The electricity-equivalent storage energy capacity in the cost optimization model (36 TWh) is considerably higher than the maximum energy deficit identified in the time series analysis (27 TWh). This may be for two reasons. First, the cost optimization model considers storage losses, which means that one unit of excess electricity during the worst period reduces the storage requirement only by one unit of energy times the storage cycle efficiency (50.4% for hydrogen, accounting for the efficiencies of both the electrolyzer and the CCGT). By contrast, the time series analysis ignores storage losses, as one unit of excess energy reduces the energy deficit by exactly one unit. Second, the cost optimization model accounts for curtailment when excess electricity exceeds the storage charging capacity. As it can be seen in figure 4, such curtailment occurs even during the worst 61 d period. This means that it is cost-optimal to build less electrolyzers than needed to absorb all surplus electricity during the worst 61 d period and instead build a somewhat larger underground hydrogen storage to compensate for the not-absorbed surplus during the scarcity period with a higher storage level at the start of the period.

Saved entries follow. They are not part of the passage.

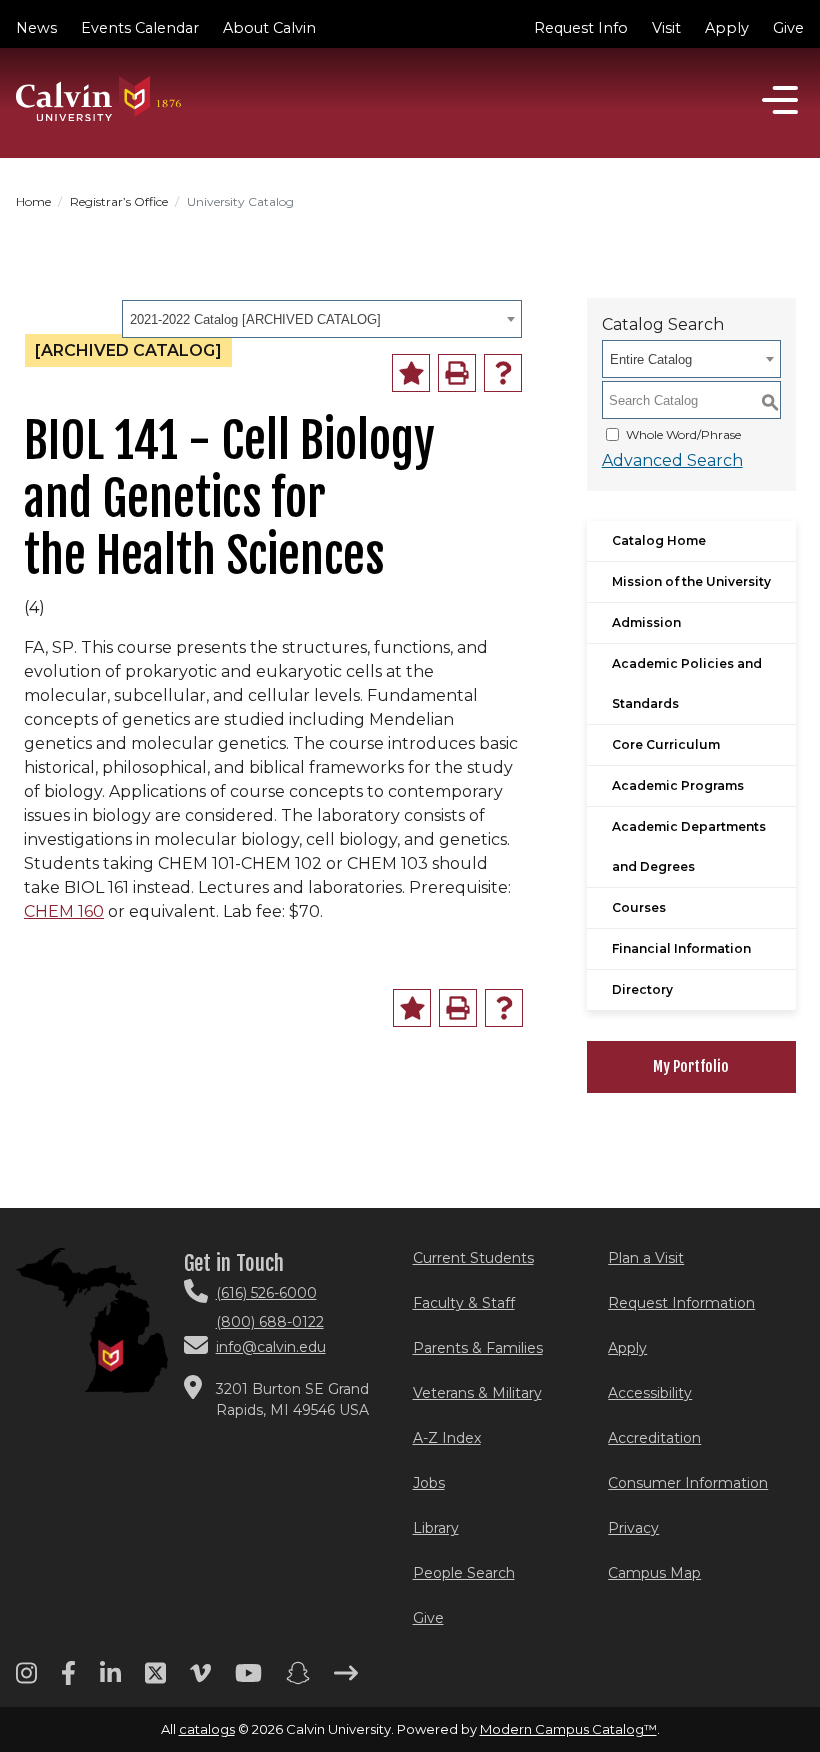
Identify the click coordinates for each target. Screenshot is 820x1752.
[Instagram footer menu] (26, 1680)
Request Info (581, 28)
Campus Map (654, 1573)
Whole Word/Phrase (683, 434)
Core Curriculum (666, 744)
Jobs (429, 1483)
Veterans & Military (477, 1393)
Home (33, 201)
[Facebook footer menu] (68, 1680)
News (36, 28)
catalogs (207, 1729)
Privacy (633, 1528)
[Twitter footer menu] (155, 1680)
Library (436, 1528)
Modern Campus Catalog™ (568, 1729)
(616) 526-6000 (266, 1293)
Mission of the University (691, 581)
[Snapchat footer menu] (298, 1680)
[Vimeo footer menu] (200, 1680)
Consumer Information (688, 1483)
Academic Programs (678, 785)
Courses (639, 907)
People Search (464, 1573)
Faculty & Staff (464, 1303)
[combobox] (322, 319)
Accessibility (650, 1393)
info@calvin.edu (271, 1347)
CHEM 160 (64, 911)
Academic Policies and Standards (687, 683)
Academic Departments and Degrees (689, 846)
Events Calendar (140, 28)
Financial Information (681, 948)
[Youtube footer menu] (248, 1680)
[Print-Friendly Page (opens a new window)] (457, 373)
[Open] (780, 100)
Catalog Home (659, 540)
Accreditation (654, 1438)
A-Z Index (447, 1438)
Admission (646, 622)
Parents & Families (478, 1348)
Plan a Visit (646, 1258)
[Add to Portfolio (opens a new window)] (411, 373)
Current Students (473, 1258)
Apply (727, 28)
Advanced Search (672, 460)
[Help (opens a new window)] (503, 373)
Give (788, 28)
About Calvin (269, 28)
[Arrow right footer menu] (346, 1680)
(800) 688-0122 (270, 1322)
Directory (642, 989)
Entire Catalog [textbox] (651, 359)
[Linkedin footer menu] (110, 1680)
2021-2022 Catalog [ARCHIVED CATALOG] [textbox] (255, 319)
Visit (666, 28)
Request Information (681, 1303)
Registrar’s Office (119, 201)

To test these potential reasons, we conduct two sensitivity runs with the cost optimization model, fixing renewable capacities. One run ignores storage losses ('no losses') and the other ignores both storage losses and charging capacity limitations ('unlimited charging'). Figure 5 reports the resulting storage volumes. As expected, both assumptions reduce storage requirements, and the results in the 'unlimited charging' scenario coincide with the maximum energy deficit calculated in the time series analysis. Put differently, to derive realistic storage requirements from time series analyses, one needs to consider charging limitations and storage losses 7 .

Figure 5.

Figure 5. Energy storage requirements resulting from the optimization model in the reference scenario and for the hypothetical cases of loss-free storage and, in addition to the no-loss assumption, unlimited charging capacity. Note that the renewable generation capacity has been fixed for these sensitivity runs. For perspective, the figure also displays the electricity equivalent of the storage requirements in the reference scenario, that is, the aggregated maximum dischargeable electricity from all storage types.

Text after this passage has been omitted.